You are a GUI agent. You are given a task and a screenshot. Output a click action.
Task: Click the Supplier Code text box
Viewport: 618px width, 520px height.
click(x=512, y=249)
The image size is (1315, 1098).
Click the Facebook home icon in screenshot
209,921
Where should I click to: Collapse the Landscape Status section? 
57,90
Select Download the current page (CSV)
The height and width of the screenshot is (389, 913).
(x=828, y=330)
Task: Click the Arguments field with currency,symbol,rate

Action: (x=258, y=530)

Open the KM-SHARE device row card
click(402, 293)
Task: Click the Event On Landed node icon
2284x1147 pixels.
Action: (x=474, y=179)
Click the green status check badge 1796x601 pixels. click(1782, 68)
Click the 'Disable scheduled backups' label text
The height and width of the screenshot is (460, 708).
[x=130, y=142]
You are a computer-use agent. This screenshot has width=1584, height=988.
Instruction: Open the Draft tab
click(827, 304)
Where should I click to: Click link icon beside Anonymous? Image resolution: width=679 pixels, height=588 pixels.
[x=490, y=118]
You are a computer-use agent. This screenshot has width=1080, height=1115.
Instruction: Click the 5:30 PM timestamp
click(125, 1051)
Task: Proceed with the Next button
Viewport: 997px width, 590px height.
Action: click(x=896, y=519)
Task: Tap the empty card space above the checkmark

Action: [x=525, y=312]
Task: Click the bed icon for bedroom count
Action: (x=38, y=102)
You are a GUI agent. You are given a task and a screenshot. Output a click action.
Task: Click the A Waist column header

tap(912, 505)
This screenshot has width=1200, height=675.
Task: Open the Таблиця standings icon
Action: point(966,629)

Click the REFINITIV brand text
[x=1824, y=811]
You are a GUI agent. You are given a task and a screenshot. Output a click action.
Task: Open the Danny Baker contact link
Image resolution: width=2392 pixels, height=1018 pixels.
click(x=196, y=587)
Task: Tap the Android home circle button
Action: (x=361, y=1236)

════

◆ **The problem**:
Transcribe the material above in full.

◆ **Answer to this exercise**:
You are a GUI agent. You are given a task and a screenshot. Output a click action.
Task: Click the Supplier Code text box
Viewport: 618px width, 520px height.
click(x=512, y=249)
The image size is (1315, 1098).
Click the Facebook home icon in screenshot
209,921
Where should I click to: Collapse the Landscape Status section? 
57,90
Select Download the current page (CSV)
The height and width of the screenshot is (389, 913).
(x=828, y=330)
Task: Click the Arguments field with currency,symbol,rate

Action: (x=258, y=530)

Open the KM-SHARE device row card
click(402, 293)
Task: Click the Event On Landed node icon
2284x1147 pixels.
Action: (x=474, y=179)
Click the green status check badge 1796x601 pixels. click(1782, 68)
Click the 'Disable scheduled backups' label text
The height and width of the screenshot is (460, 708).
[x=130, y=142]
You are a computer-use agent. This screenshot has width=1584, height=988.
Instruction: Open the Draft tab
click(827, 304)
Where should I click to: Click link icon beside Anonymous? Image resolution: width=679 pixels, height=588 pixels.
[x=490, y=118]
You are a computer-use agent. This screenshot has width=1080, height=1115.
Instruction: Click the 5:30 PM timestamp
click(125, 1051)
Task: Proceed with the Next button
Viewport: 997px width, 590px height.
Action: click(x=896, y=519)
Task: Tap the empty card space above the checkmark

Action: [x=525, y=312]
Task: Click the bed icon for bedroom count
Action: (x=38, y=102)
You are a GUI agent. You are given a task and a screenshot. Output a click action.
Task: Click the A Waist column header

tap(912, 505)
This screenshot has width=1200, height=675.
Task: Open the Таблиця standings icon
Action: point(966,629)

Click the REFINITIV brand text
[x=1824, y=811]
You are a GUI agent. You are given a task and a screenshot. Output a click action.
Task: Open the Danny Baker contact link
Image resolution: width=2392 pixels, height=1018 pixels.
click(x=196, y=587)
Task: Tap the Android home circle button
Action: (x=361, y=1236)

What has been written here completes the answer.